Your task is to restate word for word the lines in the material below, from the one with "Screen dimensions: 1358x836" up to and including the one with "the Test Case". Do not carry over the pictures.
START Exercise data
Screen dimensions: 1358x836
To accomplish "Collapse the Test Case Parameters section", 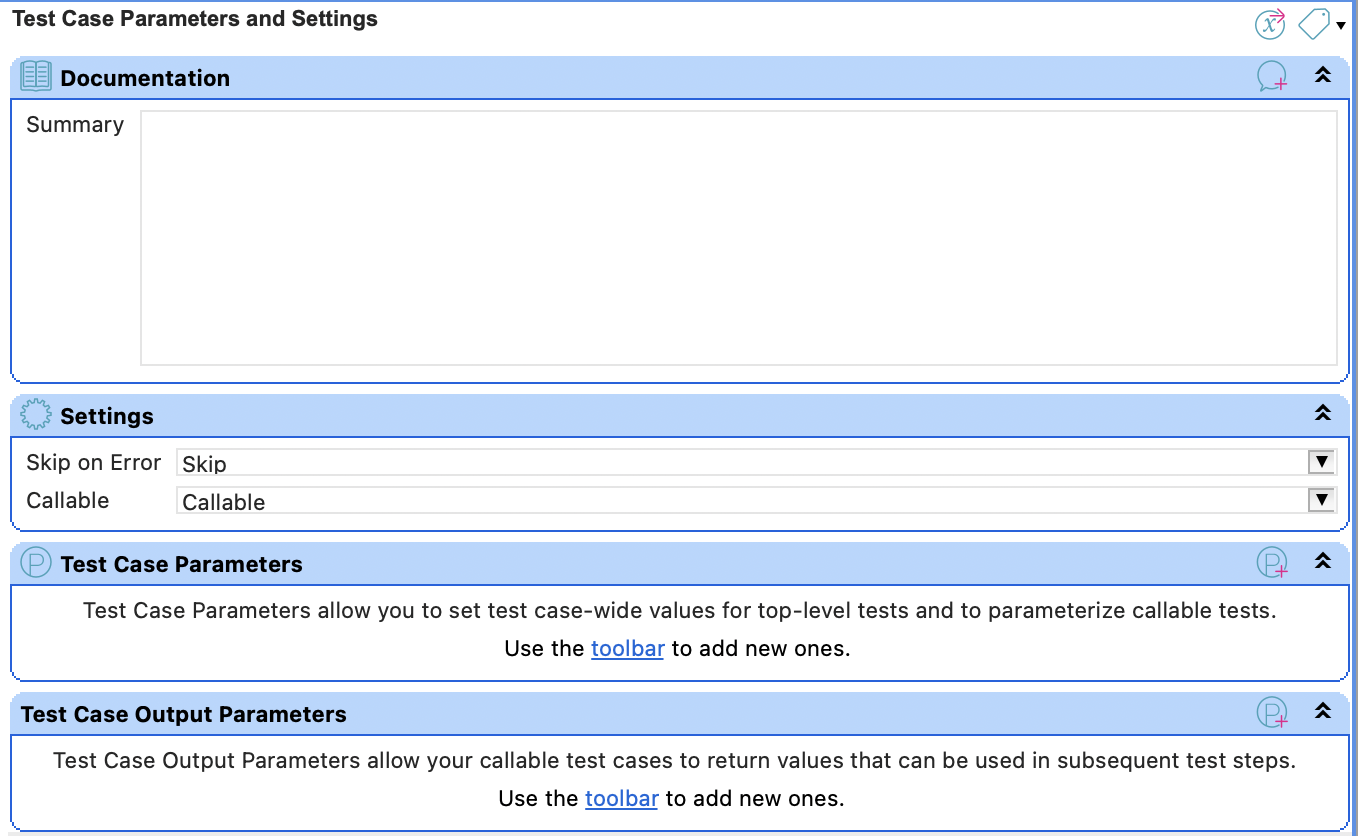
END Exercise data
START Exercise data
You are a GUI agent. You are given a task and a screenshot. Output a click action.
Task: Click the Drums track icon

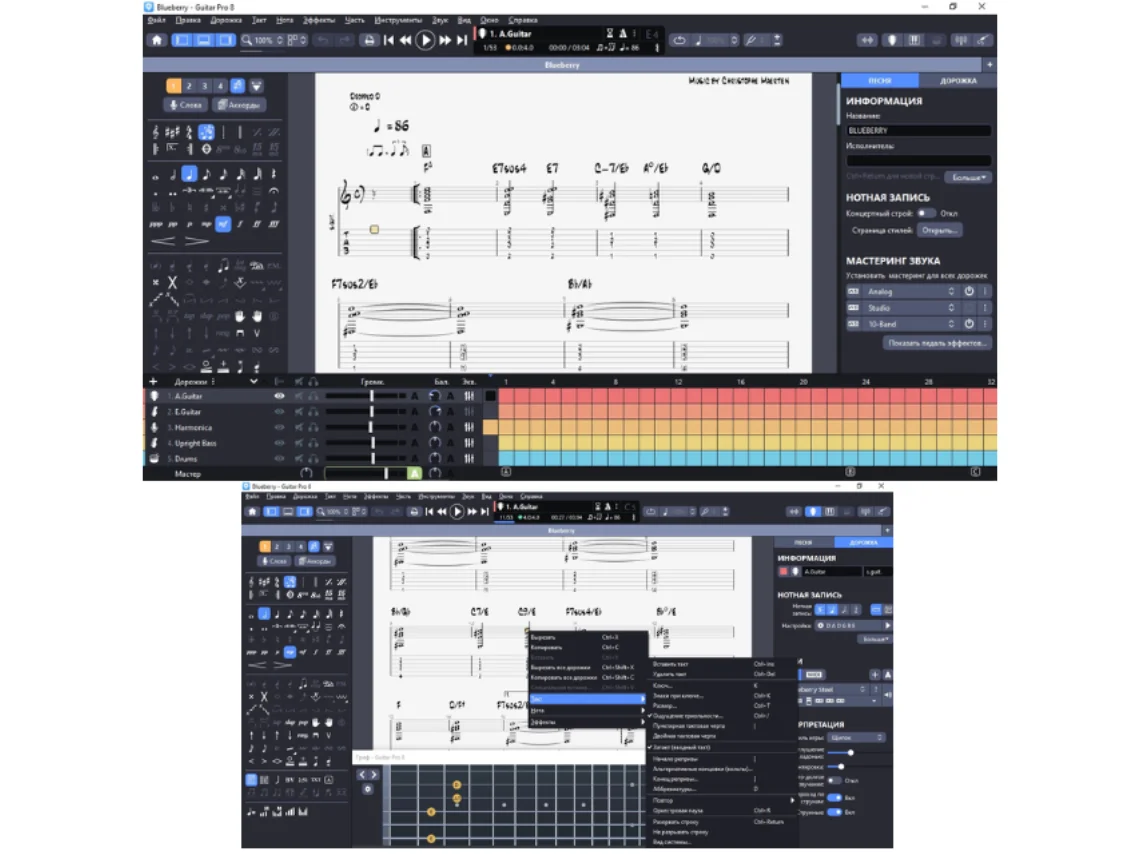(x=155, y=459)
END Exercise data
_Response to this exercise_
Screen dimensions: 1358x836
To accomplish "Collapse the Test Case Parameters section", 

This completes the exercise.